Kemudian helaan napas kasar terdengar dari sana. "Aku bahkan sampai berbohong kepada ibumu kalau saat ini kita masih berada di Art Gallery untuk mengerjakan pameran. Sekarang cepat beritahu kepada ku dimana kau sekarang ini!" Cerocos pemuda itu sampai membuat Reviline heran. Memang tadi ia sempat melihat banyak sekali notifikasi yang masuk ke ponsel milik gadis Broune itu.

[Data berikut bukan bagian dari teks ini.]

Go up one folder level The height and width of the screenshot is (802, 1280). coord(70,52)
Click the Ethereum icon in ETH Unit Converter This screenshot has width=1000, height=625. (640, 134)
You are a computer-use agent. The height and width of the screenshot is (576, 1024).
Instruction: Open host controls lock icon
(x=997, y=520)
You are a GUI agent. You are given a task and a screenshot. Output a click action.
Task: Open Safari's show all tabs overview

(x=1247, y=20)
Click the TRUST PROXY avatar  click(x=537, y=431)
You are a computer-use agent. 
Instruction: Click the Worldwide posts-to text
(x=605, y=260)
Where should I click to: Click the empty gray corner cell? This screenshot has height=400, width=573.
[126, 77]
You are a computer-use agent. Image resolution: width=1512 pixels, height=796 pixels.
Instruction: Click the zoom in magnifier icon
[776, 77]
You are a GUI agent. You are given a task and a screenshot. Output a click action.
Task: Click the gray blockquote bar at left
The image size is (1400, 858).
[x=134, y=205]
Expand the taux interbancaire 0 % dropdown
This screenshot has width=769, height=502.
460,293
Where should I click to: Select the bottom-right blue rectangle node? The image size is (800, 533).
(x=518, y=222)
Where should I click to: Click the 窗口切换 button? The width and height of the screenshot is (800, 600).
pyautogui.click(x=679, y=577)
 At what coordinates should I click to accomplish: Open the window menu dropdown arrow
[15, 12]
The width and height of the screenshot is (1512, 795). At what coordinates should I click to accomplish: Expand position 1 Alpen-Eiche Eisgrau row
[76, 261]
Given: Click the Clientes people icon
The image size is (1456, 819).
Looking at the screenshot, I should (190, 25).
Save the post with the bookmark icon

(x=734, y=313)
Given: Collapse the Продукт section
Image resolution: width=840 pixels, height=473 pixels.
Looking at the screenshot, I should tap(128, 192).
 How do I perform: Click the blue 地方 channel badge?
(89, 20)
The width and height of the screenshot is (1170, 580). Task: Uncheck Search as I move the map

"Dia sedang berada di rumahku." Jawab Reviline.
"Tu—nggu. Kau siapa?" Tanya lelaki diseberang sana.
"Reviline Smith." Terangnya. "Irene ketiduran di rumahku setelah acara makan malam tadi." Lanjutnya bohong.
"Kau temannya? Lalu apa kalian hanya berdua saja di rumah?"
Reviline tersenyum sinis mendengar pertanyaan lelaki bernama Peter itu.
"Apa kau sepenasaran itu?" Tanyanya sarkas.
"Tentu saja, bagaimana jika Irene dalam bahaya. Aku tidak bisa menjamin bahwa kau tidak akan berbuat yang tidak-tidak kepadanya." Jawab Peter dingin.
Reviline kemudian tertawa. "Aku kekasihnya."
Hening beberapa saat, "Be-narkah? Dia tidak pernah memberitahuku bahwa dia memiliki kekasih."
Reviline kemudian menatap Irene yang masih terlelap. "Tentu saja, bukankah itu sebuah privasi. Lalu kenapa kau sampai sekaget itu? Apa kau memiliki hubungan lain dengan kekasihku?" Tanyanya dingin.
Peter terdiam diseberang sana, "Ti-tidak. Kami hanya berteman, tidak lebih dari itu. Ma—"
"Bukankah aku sudah menjelaskannya dengan begitu jelas. Kau bahkan tidak perlu berlebihan begitu mengkhawatirkan kekasihku. Dia sedang terlelap sekarang jadi berhenti menghubunginya."
Berhenti sejenek, "Aku tidak suka kau terlihat begitu dekat dengan kekasihku. Jadi, harusnya kau tahu batasanmu sampai dimana. Jangan bersikap tidak tahu diri dengan mendekati kekasih orang lain." Sarkasnya tajam sedangkan seseorang disana hanya diam mencermati. Kemudian Reviline memilih memutuskan sambungan teleponnya.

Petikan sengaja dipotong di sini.